Leslau and Wray made their first property fortune with Burford, building it into a £1.2bn business in the 1980s. One of their coups was netting a £50m profit transforming "a load of clapped-out businesses in Finchley Road into the O2 cinema and shopping complex". It was the first of many co-ventures, including the purchase of Saracens Rugby Club (one of their less successful commercial ventures). They still "speak daily", says The Sunday Times. Leslau and his family recently moved from a £30m Mayfair mansion to Primrose Hill and he citeshis yacht as his "favourite gadget".

He's worth an estimated £200m, but says that ultimately money isn't what counts. "When you die all you have is your honour and your good name. Be tough in business, but be totally honest and have integrity. That's more important to me as my legacy than dying a billionaire."

His magic touch in the property markets

The plan was to wind up Max Property in seven and a half years. But last year, Leslau jumped the gun, says Kathryn Hopkins in The Times: he sold Max, whose assets included St Katharine Docks and the Holborn estate, to Blackstone Real Estate for £448m, and this year he sold the freehold to Madame Tussauds for £332m. "We've sold £2bn worth of property in the past year or so," he told Claer Barrett in the FT.

He sees it as a precaution. "I don't think the UK property market is going to fall off a cliff, but the market may not be well positioned to deal with any surprises." Being ahead of the curve doesn't bother him. At the end of the 1980s, "we decided the market was too frothy and liquidated all our holdings. We were a year too early. But then the market crashed." He repeated the trick in 2006.

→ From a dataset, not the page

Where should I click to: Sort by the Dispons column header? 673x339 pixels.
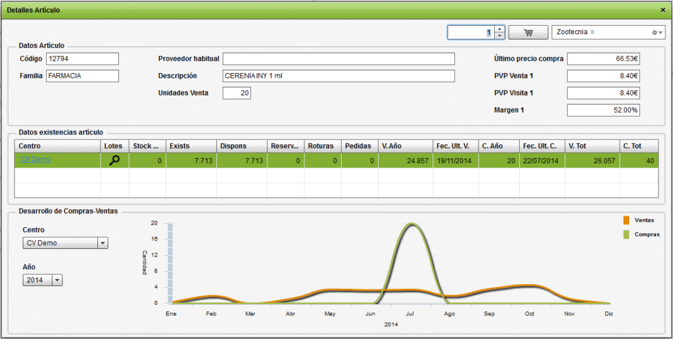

City faith in Leslau's magic touch has led to the occasional fiasco, says Money Observer, notably "the Knutsford debacle" of 1999, when Leslau, Wray and former MP/Asda boss Archie Norman floated a £5m cash shell with the aim of finding a retail business for Norman to run. Rumours of plans to buy Sainsbury's or M&S saw the market cap hit £2bn in a fortnight. It was "lunacy", Leslau says now. Another "painful" experience, says Oliver Shah in The Sunday Times, was Southern Cross. Leslau's investment firm, Prestbury, owned 21 houses let to the care provider; he was branded "despicable" by union leaders when it collapsed. For Leslau, that insult grated more than any financial loss.